# Text:
Recently, several researchers have studied feature selection and

clustering together with a single or unified criterion. For feature selection
in unsupervised learning, learning algorithms are designed to find a
natural grouping of the examples in the feature space. Thus feature
selection in unsupervised learning aims to find a good subset of features
that forms the high quality of clusters for a given number of clusters.

However, the traditional approaches to feature selection with a single

evaluation criterion have shown limited capability in terms of knowledge
discovery and decision support. This is because decision-makers should
take into account multiple, conflicting objectives simultaneously. In
particular, no single criterion for unsupervised feature selection is best for
every application, and only the decision-maker can determine the relative
weights of criteria for her application.

Principal Component Analysis

Principal Component Analysis is an unsupervised learning algorithm that is
used for the dimensionality reduction in machine learning. It is a statistical
process that converts the observations of correlated features into a set of
linearly uncorrelated features with the help of orthogonal transformation.
These new transformed features are called the Principal Components. It
is one of the popular tools that is used for exploratory data analysis and
predictive modeling. It is a technique to draw strong patterns from the
given dataset by reducing the variances.

PCA generally tries to find the lower-dimensional surface to project the

high-dimensional data.
PCA works by considering the variance of each attribute because the high
attribute shows the good split between the classes, and hence it reduces
the dimensionality. Some real-world applications of PCA are image
processing, movie recommendation system, optimizing the power
allocation in various communication channels. It is a feature
extraction technique, so it contains the important variables and drops the
least important variable.

The PCA algorithm is based on some mathematical concepts such as:

o Variance and Covariance

o Eigenvalues and Eigen factors

Some common terms used in PCA algorithm:

o Dimensionality: It is the number of features or variables present in the

given dataset. More easily, it is the number of columns present in the
dataset.
o Correlation: It signifies that how strongly two variables are related to
each other. Such as if one changes, the other variable also gets changed.
The correlation value ranges from -1 to +1. Here, -1 occurs if variables are
inversely proportional to each other, and +1 indicates that variables are
directly proportional to each other.
o Orthogonal: It defines that variables are not correlated to each other,
and hence the correlation between the pair of variables is zero.
o Eigenvectors: If there is a square matrix M, and a non-zero vector v is
given. Then v will be eigenvector if Av is the scalar multiple of v.
o Covariance Matrix: A matrix containing the covariance between the pair
of variables is called the Covariance Matrix.

# Information provided:
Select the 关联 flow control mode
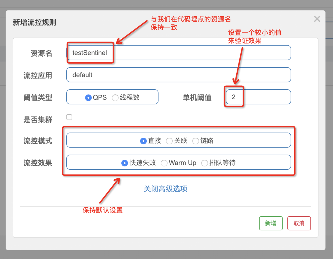 tap(169, 141)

# Set problem:
In the text above on feature selection and PCA, repeat word for word the stretch that begins with "o Dimensionality: It" and ends after "also gets changed.".

# Response to the task:
o Dimensionality: It is the number of features or variables present in the

given dataset. More easily, it is the number of columns present in the
dataset.
o Correlation: It signifies that how strongly two variables are related to
each other. Such as if one changes, the other variable also gets changed.